2.3 Zum Vorbringen der Bundesregierung, dass die Einnahmen aus der Entrichtung von Pauschalgebühren den Aufwand des BVA im Jahr 2005 nur zu einem Drittel gedeckt haben, sei darauf hingewiesen, dass es keinen verfassungsrechtlichen Grundsatz gibt, wonach Rechtsschutz nur dann gewährt werden muss, wenn die Parteien dessen Kosten zu tragen gewillt sind. Im Gegenteil: Das gesetzgeberische Anliegen der Deckung des durchschnittlichen Verfahrensaufwandes darf jedenfalls nicht dazu führen, dass die Effektivität des Rechtsschutzes beeinträchtigt wird.

3. Die Bedenken haben sich als gerechtfertigt erwiesen. Die Kumulierung und Multiplizierung der (hohen) Gebühren ist unsachlich und behindert die Effizienz des Rechtsschutzes."

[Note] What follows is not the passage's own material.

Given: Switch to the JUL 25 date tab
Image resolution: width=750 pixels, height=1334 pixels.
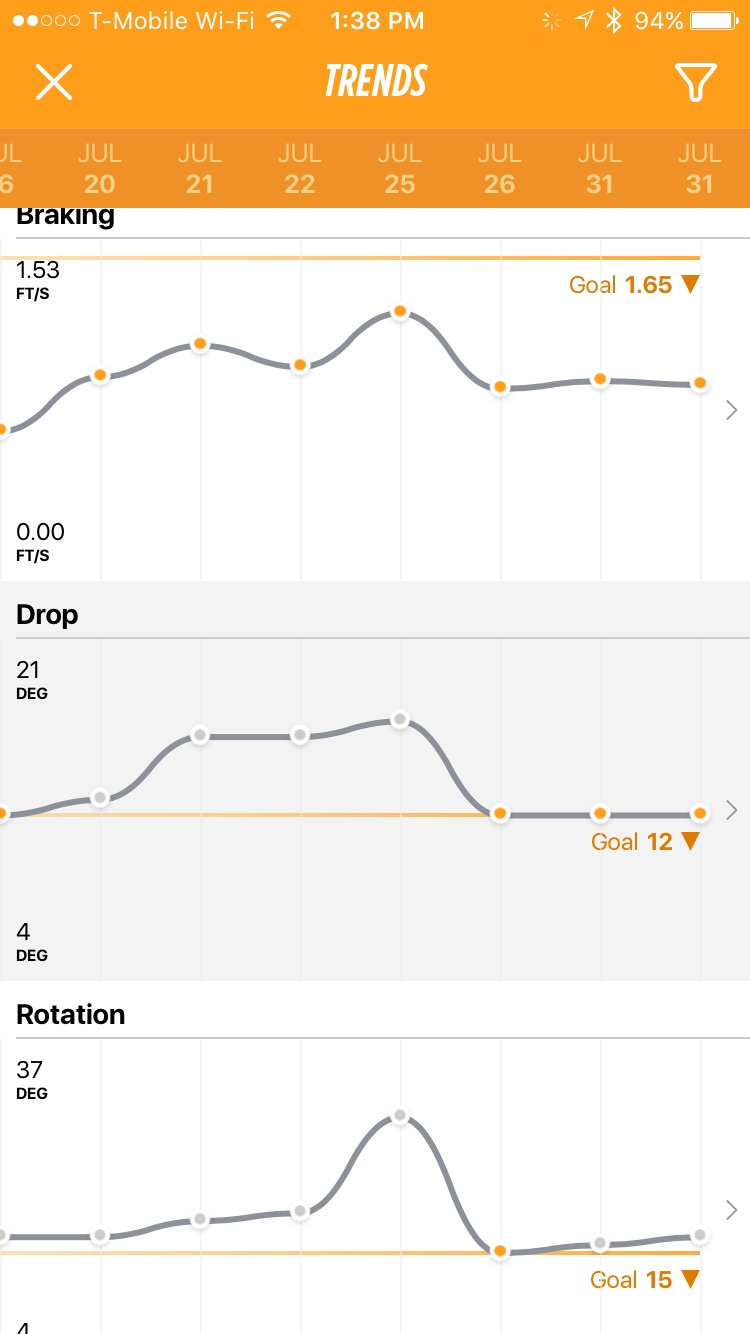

Ferner hat der Verfassungsgerichtshof mit Erk. vom , G124/06, V44/06, ausgesprochen, dass u.a. die Wortfolge "Liefer- und Dienstleistungsaufträge ... 1600 €" in der letzten Zeile des § 1 der Verordnung der Bundesregierung betreffend die Gebühren für die Inanspruchnahme des Bundesvergabeamtes gesetzwidrig war und dabei insbesondere auf das Erk. vom verwiesen.

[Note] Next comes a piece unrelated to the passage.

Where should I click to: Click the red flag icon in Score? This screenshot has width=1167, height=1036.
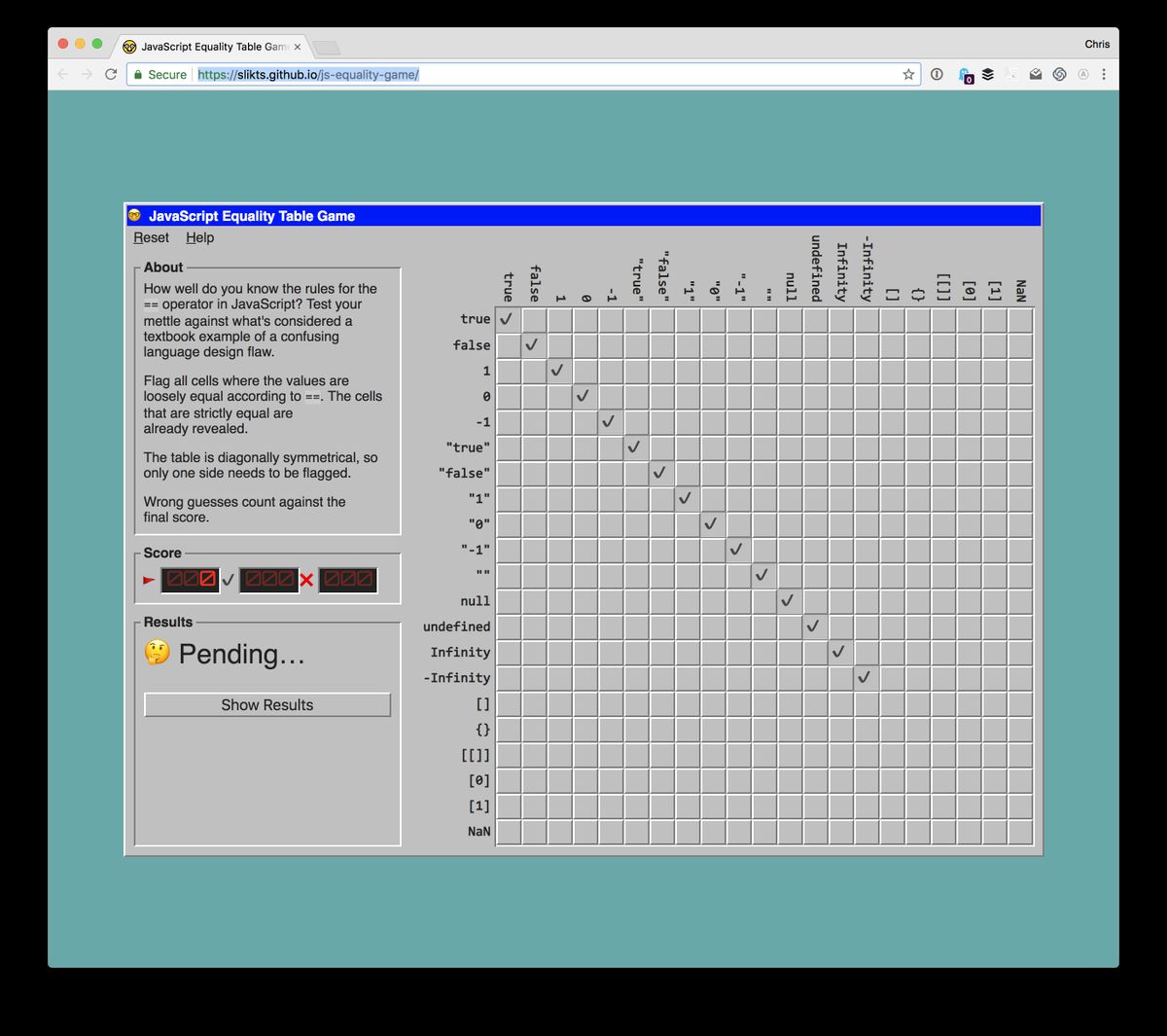149,581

Der Verfassungsgerichtshof vermag dem Verwaltungsgerichtshof nicht entgegenzutreten, wenn er davon ausgeht, dass die Grundsätze des Erk. vom , G154/05, V118/05, auch im vorliegenden Fall anzuwenden sind: Auch die angefochtenen Regelungen stehen aufgrund der mehrfachen Gebührenpflicht für Anträge betreffend dieselbe Vergabe in keinem auch nur annähernden Verhältnis zum jeweiligen Verfahrensaufwand und können die Effizienz des Rechtsschutzes beeinträchtigen. Da sich sohin die Bedenken des Verwaltungsgerichtshofes als zutreffend erwiesen haben, war - nach Außerkrafttreten des Stmk. VergNPG - auszusprechen, dass die Wortfolge "§4 Abs 1," in § 18 Abs 1 Stmk. VergNPG verfassungswidrig und § 1 Abs 1 Z 10 PG-VO gesetzwidrig war.

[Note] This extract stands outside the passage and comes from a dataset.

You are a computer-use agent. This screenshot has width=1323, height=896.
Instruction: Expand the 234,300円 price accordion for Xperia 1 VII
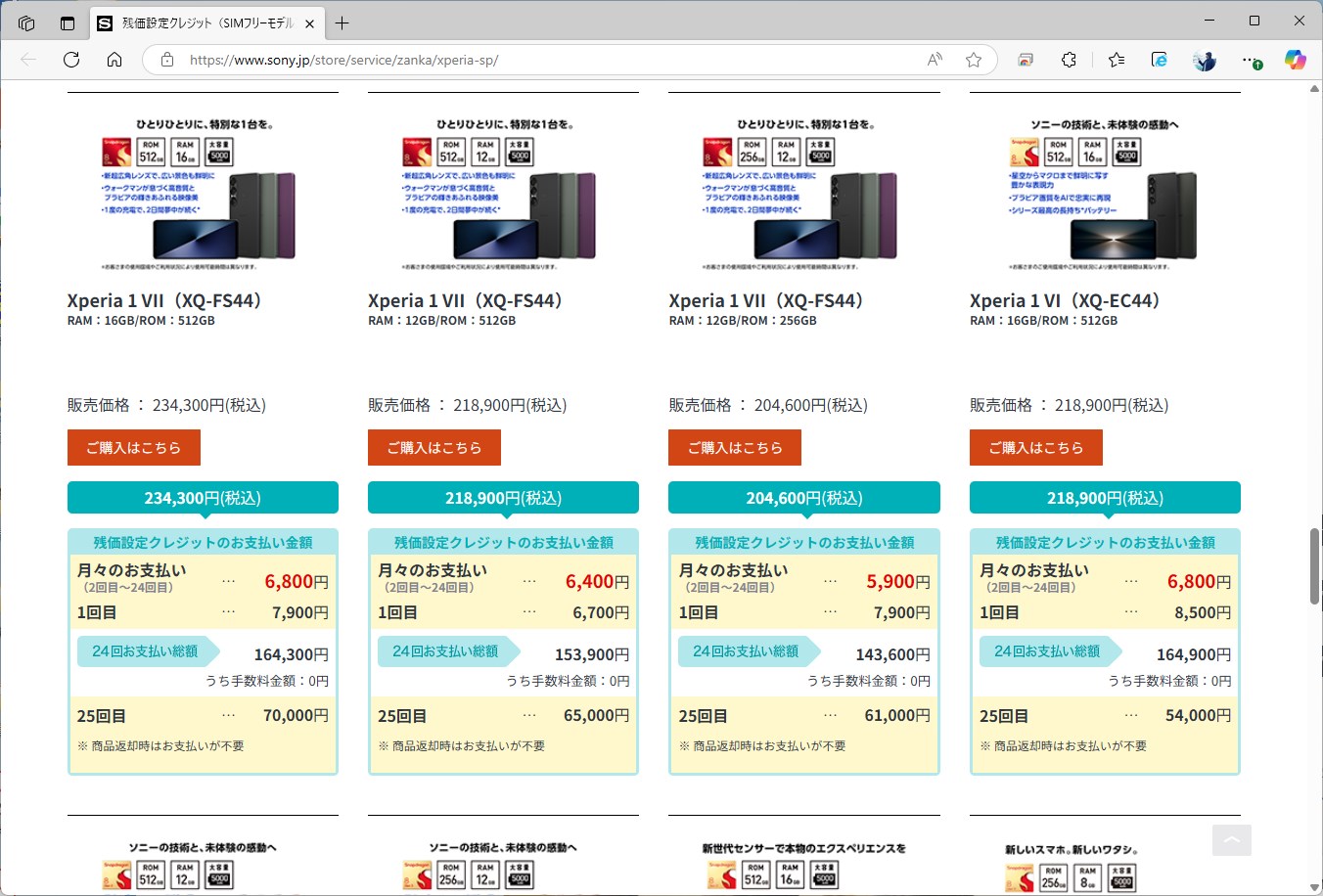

4. Die Verpflichtung des Landeshauptmannes bzw. der Steiermärkischen Landesregierung zur unverzüglichen Kundmachung der Aussprüche erfließt aus Art 139 Abs 5 und Art 140 Abs 5 B-VG.

III. Diese Entscheidung konnte gemäß § 19 Abs 4 erster Satz VfGG ohne mündliche Verhandlung in nichtöffentlicher Sitzung getroffen werden.